You’re a CEO of HotDotCom.com. It’s three in the morning and your VP of Sales for Asia texts to say that the site is loading noticeably more slowly than a competitor’s site. So you get on the Batphone and call your VP of Ops, explain that your VP is trying to close a deal but the site looks like garbage because it loads so slowly compared to the site of HotterDotCom.com.
So why is the site loading so slowly? Your bleary ops guy putters around in the control panel, does a little bit of analytics and says, “Boss, I have no idea. Everything seems to be running well in our application stack. It must be old hardware at the data centre.” But we’re in the cloud, you say. Hardware doesn’t matter anymore, right? Well, not really.
In fact, hardware matters more than ever. Last week at the Surge Conference, I talked to dozens of VPs of Operations and CIOs of major companies. To a man (and woman) they complained that their hardware was killing them. Which is ironic because most of them had long since outsourced their hardware to cloud providers and didn’t own much hardware at all. But set foot in almost any data center and you’ll be confronted by rack after rack of three, four, and even five-year-old servers chugging along in the slow lane.
So why has this become such an issue now? Let’s count the ways. First, many consumers of cloud computing have made the leap from using the cloud as a test environment or a place where high latency (read: low priority) production tasks are computed to using the cloud as their soup to nuts production environment. This has exposed them more acutely to the vagaries and vulnerabilities of the cloud (which is why cloud outages that have always been relatively common now assume crisis proportions in minutes today).
Second, the cloud industry is relatively new. So new that I would wager many cloud services providers are still feeling out what is an acceptable hardware refresh cycle that balances their need to keep capital expenditures down while maintaining sufficient performance for customers.
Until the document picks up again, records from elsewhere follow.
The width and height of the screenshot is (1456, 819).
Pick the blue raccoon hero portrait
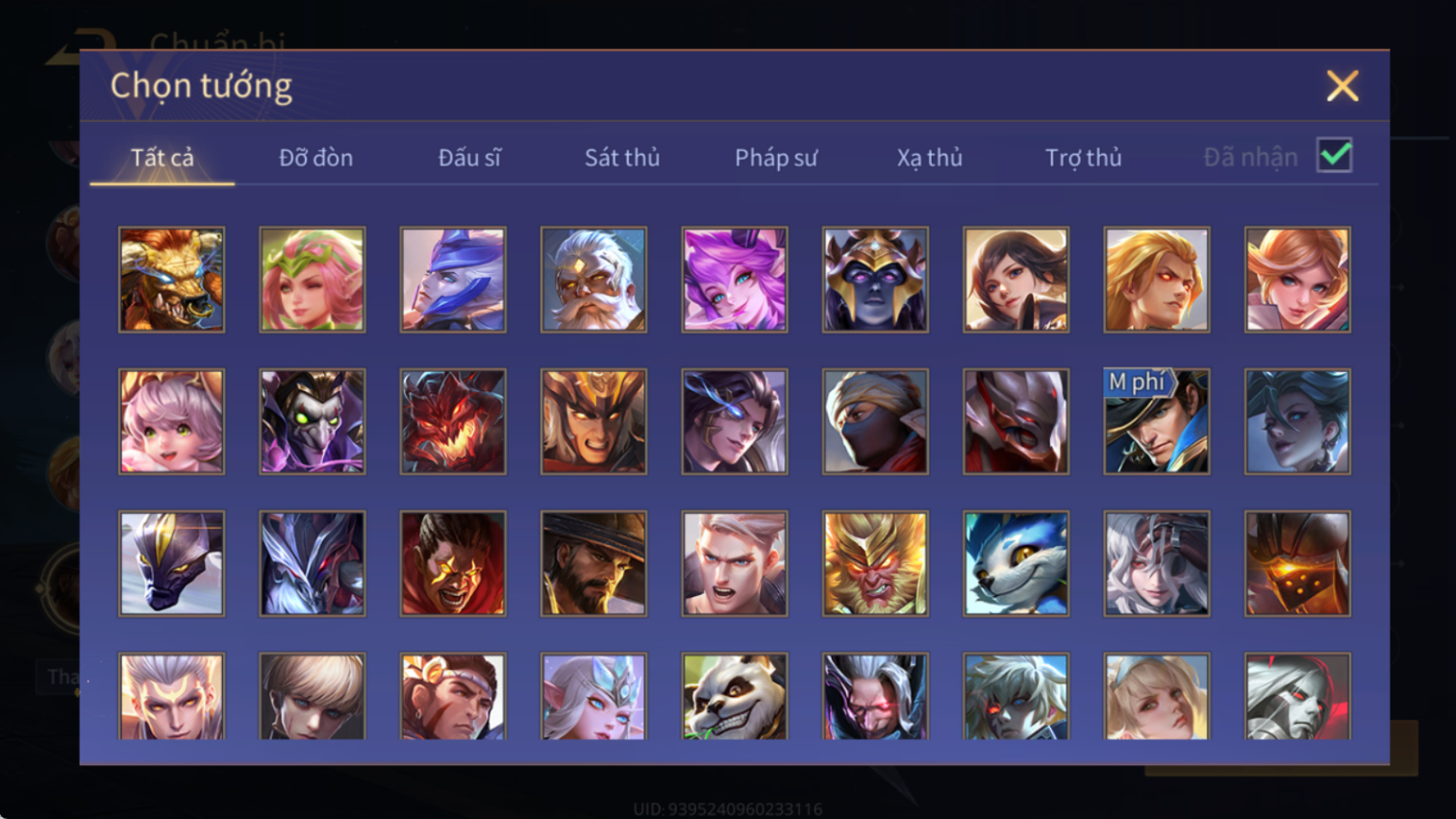1016,563
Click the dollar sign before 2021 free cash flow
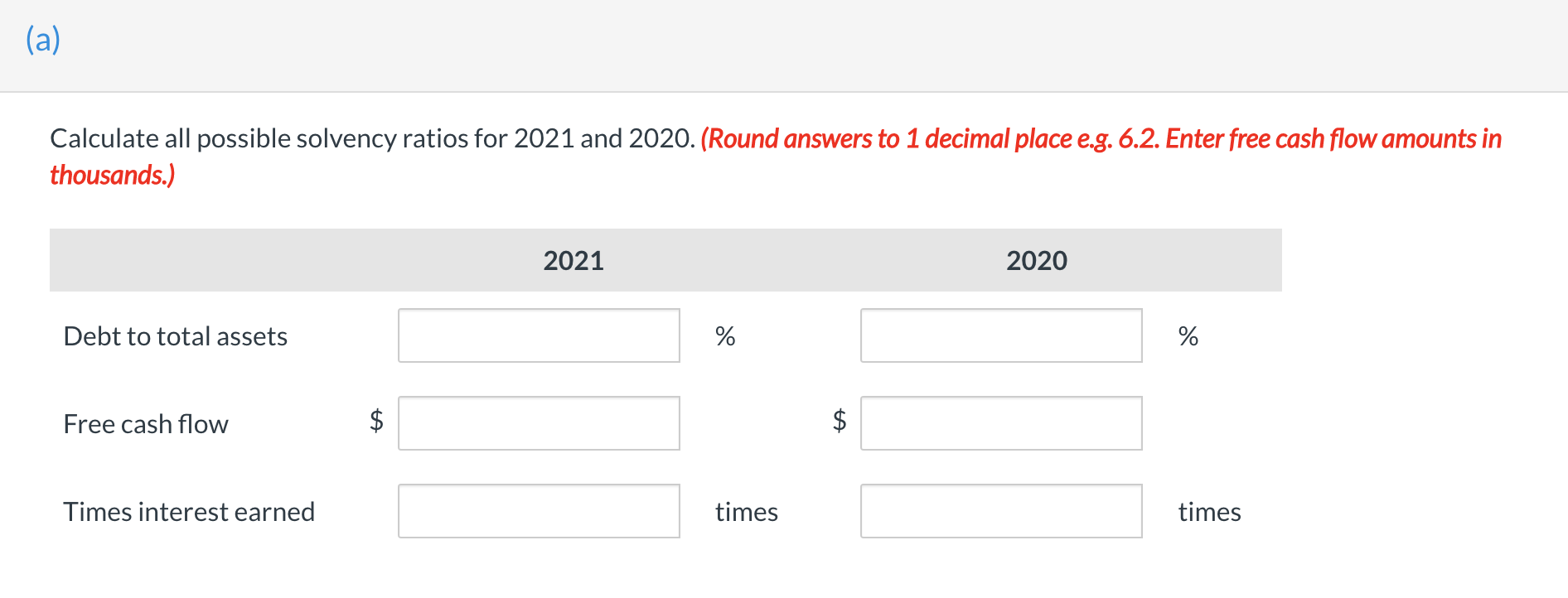 [376, 421]
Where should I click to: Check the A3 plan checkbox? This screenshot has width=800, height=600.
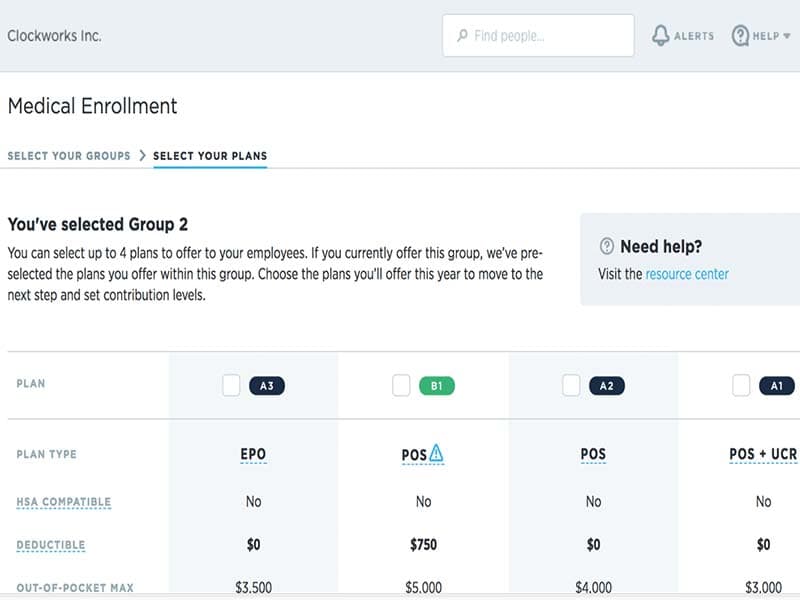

This is a steep learning curve because the switch from test to production use cases of the cloud exposes end users on cloud apps today to a far more volatile environment that is inherent in wireless data networks. In the world of wireless, page load times experienced by end users can vary widely and it’s not uncommon for those load times to eclipse 10 seconds – a point at which roughly 50% of visitors will abandon a page.
At the very core of this conflict over hardware between users and cloud providers is simple economics. Cloud providers maximise profits by minimising hardware costs (i.e., the cost of a bit). Customers maximise profits through minimising their bit/second service delivery cost. Yes, it’s more complicated, but that’s the core economics. So there will always be tension between what customers want (the latest screaming Intel server chipset) and what cloud providers want (very low capex).
For cloud customers, however, it now behooves you to ask really hard questions about the hardware that underpins your cloud environment. Pushing hard to get specific model numbers and chipsets of the servers that you will be running on is optimal. Because cloud providers move your data around, this isn’t always 100% possible (since you are no longer tethered to a specific physical server).
But getting a general inventory of what vintage servers are in the racks at a data center is a pretty good idea. Then, make sure to ask about refresh cycles for the servers. If you really want to know, go to the data centre and see for yourself. At the end of the day, whether the server running your cloud is one- or three-years-old may be the difference between a fast-loading and a slow-loading page or cloud app – and the difference between a customer win and a Batphone call in the middle of the night asking why, why, why.